General Shaw shook his hand warmly.
“Hello Joe, have you met Scott Tafler?”
“Ah, the author of operation Guillotine, has Henry here relayed my worries about it?” the CSA asked him.
Scott nodded.
“I knew nothing about Grease Spot, scary as hell… the General only mentioned that the after effects of that, combined with this new operation… and what the reds have been doing, is going to stay with us for a while.”
“I… knew nothing about Grease Spot either, until after the convoys were at sea. Using nuclear weapons in our environment is insanity, using them in the Atlantic… in the Gulf Stream at that… we may be left with a world where our grandchildren will believe that it was better had we surrendered.” The CSA was shaking his head from side to side as he spoke, it was clear to Scott that he was deeply perturbed.

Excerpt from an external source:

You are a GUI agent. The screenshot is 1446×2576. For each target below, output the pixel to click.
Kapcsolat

Scott wanted to know more.
“Could it have a lasting impact, do you think?”
“There is no could about it young man, the next winter will arrive early and overstay its welcome. Take a look at a satellite photo of the Atlantic since the weapons detonated that is if the cloud cover clears… which may not be for weeks or months. There will probably be no summer worth speaking of this year. Millions of gallons of water were evaporated and flung into the stratosphere; millions of tons of silt were churned up. If you saw the Atlantic, it would be more brown than blue from space. I have no idea what that will do to the Gulf Stream… if, God forbidden, it has stopped its flow, then we will see a return of the glaciers, a new ice age.” He poured a coffee for himself before continuing. “Harvests all over the world are going to be affected by all these bombs going off, the dust is going to block sunlight and lower temperatures. It could be good news for the disappearing ice caps, but that is all!”

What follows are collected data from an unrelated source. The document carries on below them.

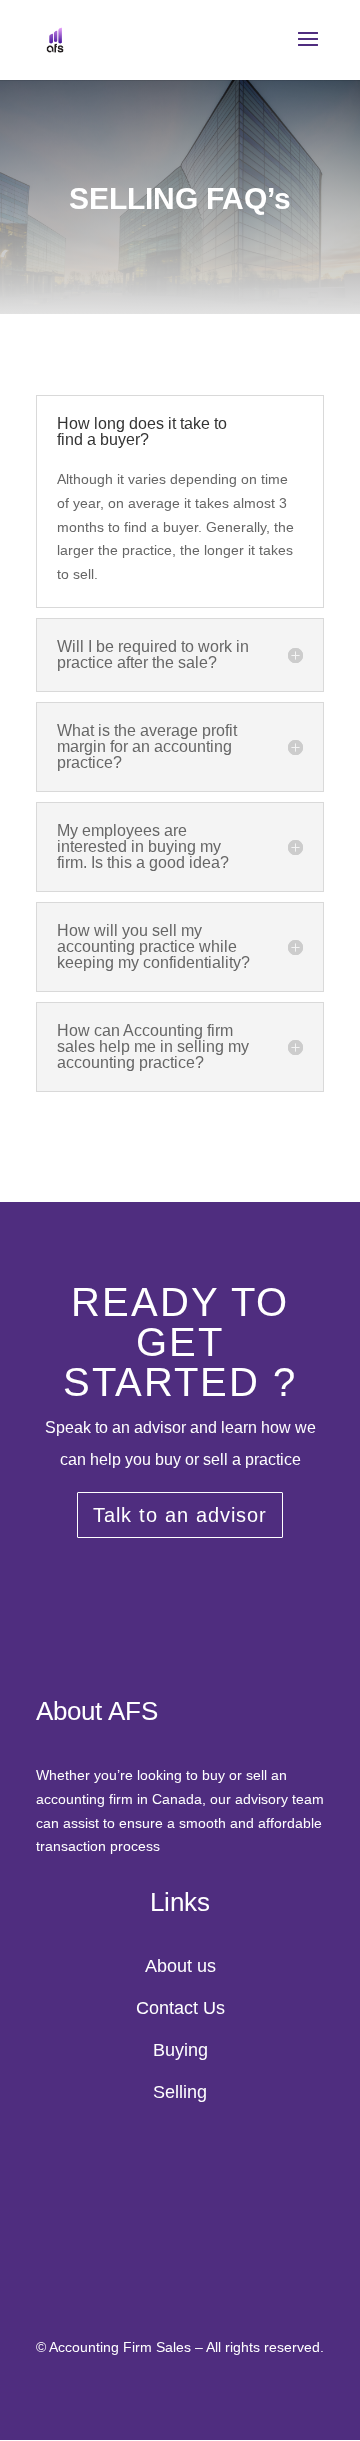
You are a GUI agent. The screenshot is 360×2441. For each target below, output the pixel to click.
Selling (180, 2092)
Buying (180, 2050)
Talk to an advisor (180, 1515)
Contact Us (180, 2008)
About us (180, 1966)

It was very overcast outside, as it had been in Scotland the day after Grease Spot. And as Scott thought about it, he got a sick feeling in his stomach because he was about to add to whatever lasting damage had been done.
His plan to take out the Russian leader had been put on hold until a workable plan came along to either eliminate the Chinese politburo, and their ICBMs.

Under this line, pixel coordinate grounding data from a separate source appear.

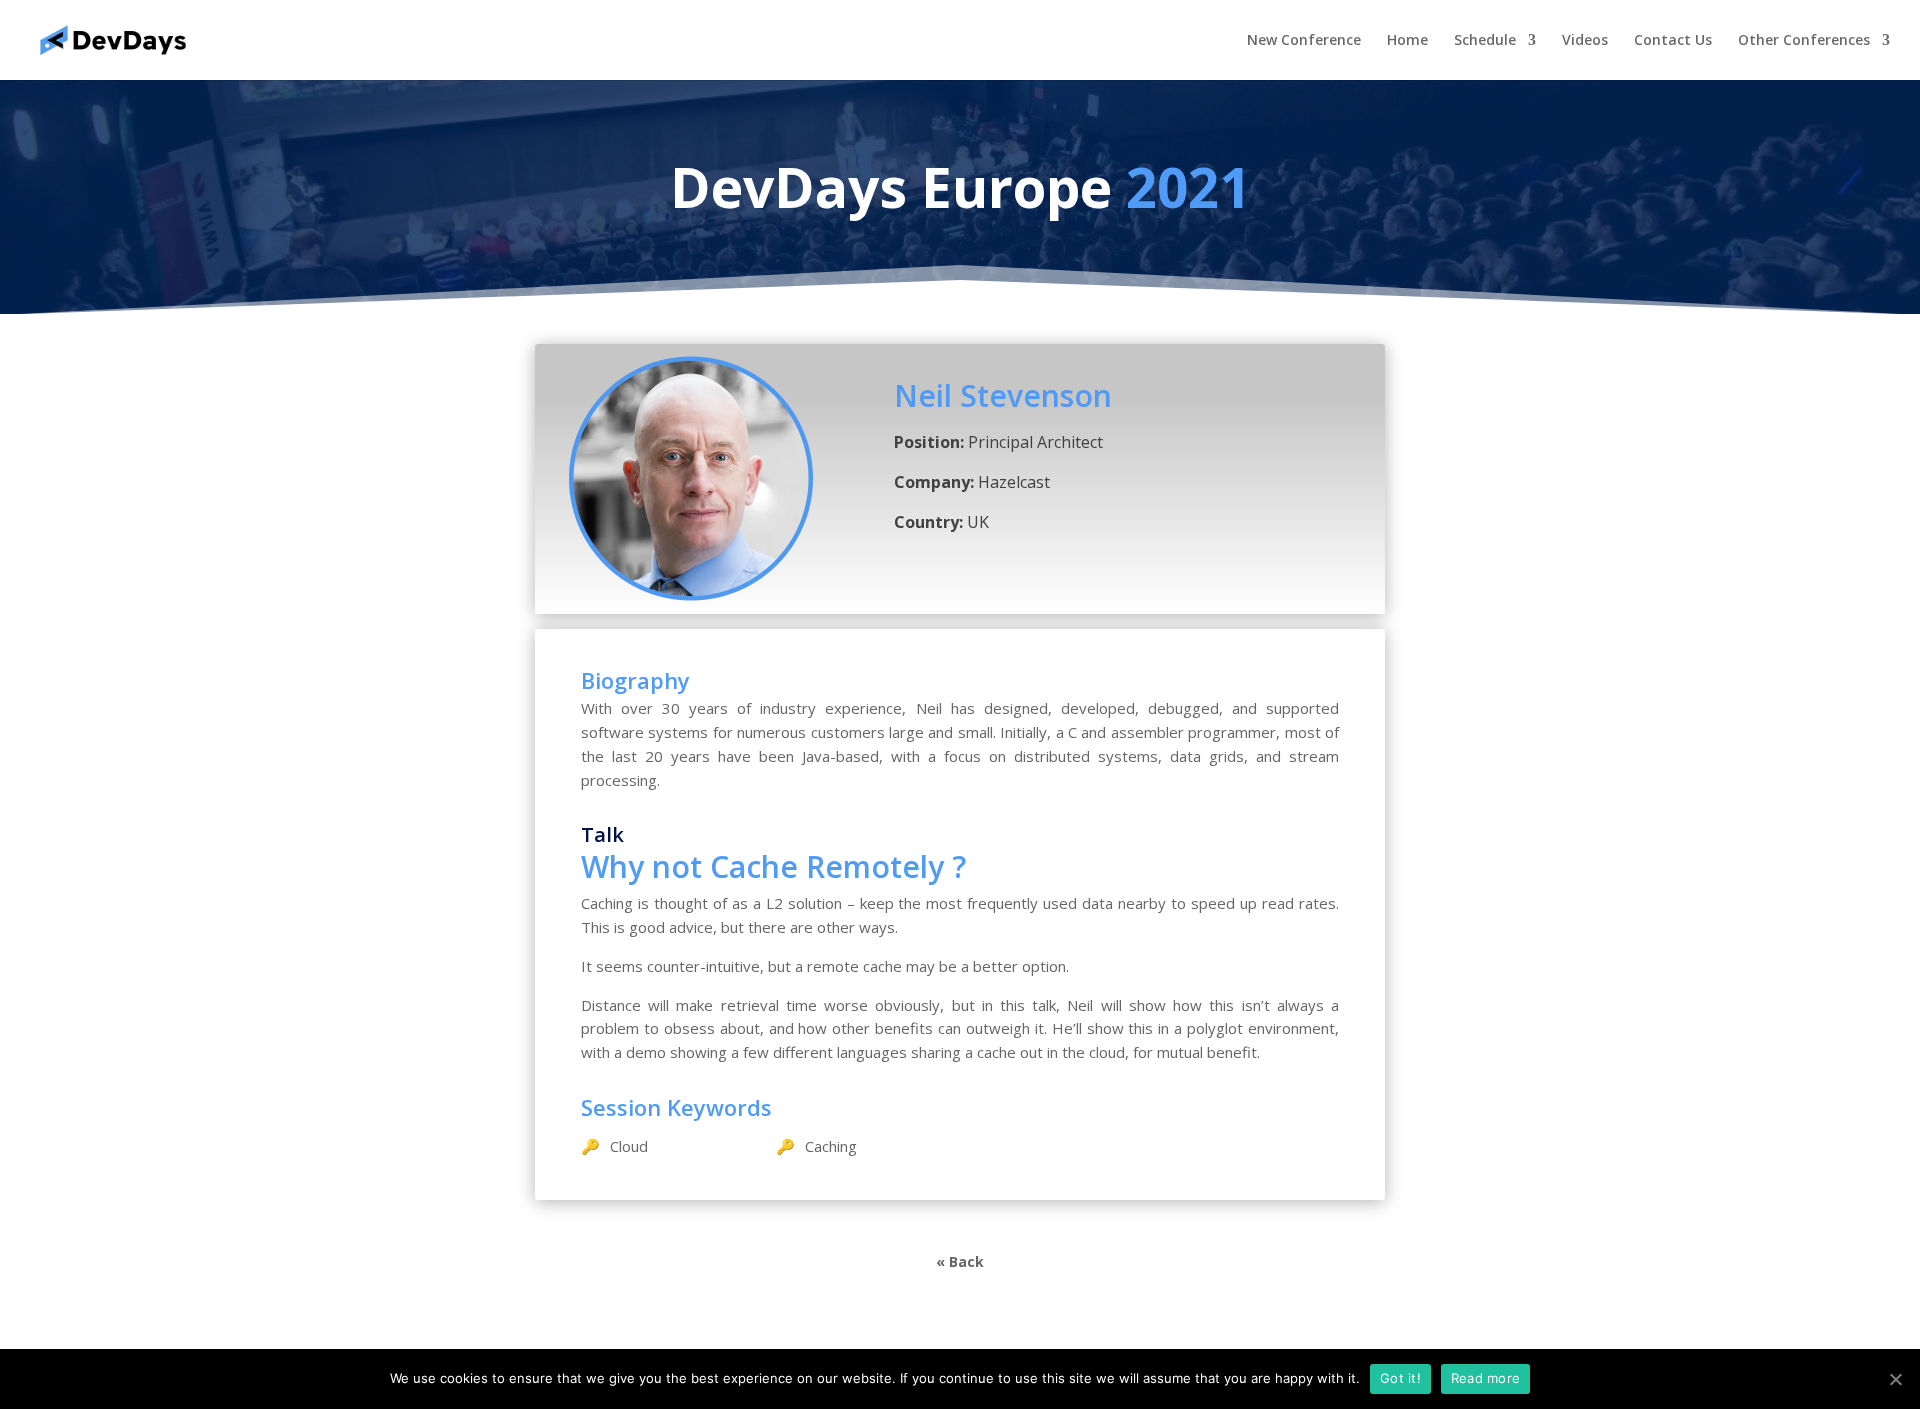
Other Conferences (1804, 41)
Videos (1585, 41)
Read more (1485, 1378)
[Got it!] (1895, 1379)
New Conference (1304, 41)
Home (1407, 41)
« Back (960, 1261)
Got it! (1400, 1378)
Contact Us (1673, 41)
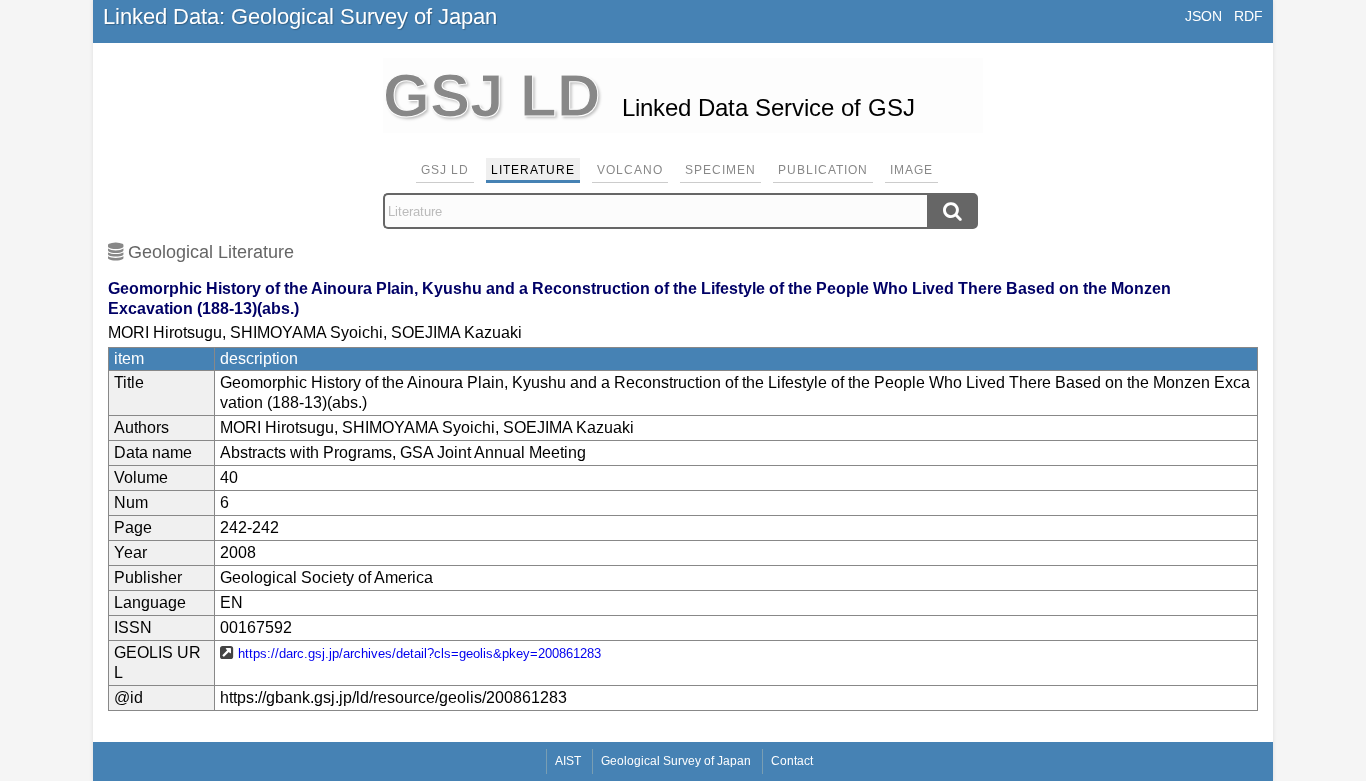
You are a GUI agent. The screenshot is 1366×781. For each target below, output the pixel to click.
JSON (1203, 16)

The door opened and a secret service agent called them through, but the President was no longer in the war room. General Shaw and Scott followed the agent down another corridor and into what had probably once been a dining room for senior air force officers. It was large enough for a dozen people to sit in more comfort than any of the other rooms, and was now occupied by the President and six men with darkly handsome Asian looks; two were obviously from Southeast Asia.
All were in civilian clothes but two had military bearing and the President stood to make the introductions, but he introduced Scott as being an ‘aide’. Henry Shaw had met both of the soldiers at some time in the past, Lt Gen Rajendra Singh of the Indian Army and Lt Gen Jehangir Khan of the Pakistan Army. Henry knew also which branches of the military they represented, rocket artillery, but what surprised him was that they were both in the same room together, both countries were quite bitter enemies.